_WHAT YOU WILL DO:_
A word-for-word restatement of every record is required.

_EXERCISE MATERIALS:_
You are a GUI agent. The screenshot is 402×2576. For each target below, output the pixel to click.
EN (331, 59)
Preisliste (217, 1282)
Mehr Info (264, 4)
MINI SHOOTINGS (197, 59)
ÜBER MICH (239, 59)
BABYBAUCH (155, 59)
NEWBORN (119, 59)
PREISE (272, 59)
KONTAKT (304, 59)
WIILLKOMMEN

_SOLUTION TO THE EXERCISE:_
You are a GUI agent. The screenshot is 402×2576. For each target below, output the pixel to click.
EN (331, 59)
Preisliste (217, 1282)
Mehr Info (264, 4)
MINI SHOOTINGS (197, 59)
ÜBER MICH (239, 59)
BABYBAUCH (155, 59)
NEWBORN (119, 59)
PREISE (272, 59)
KONTAKT (304, 59)
WIILLKOMMEN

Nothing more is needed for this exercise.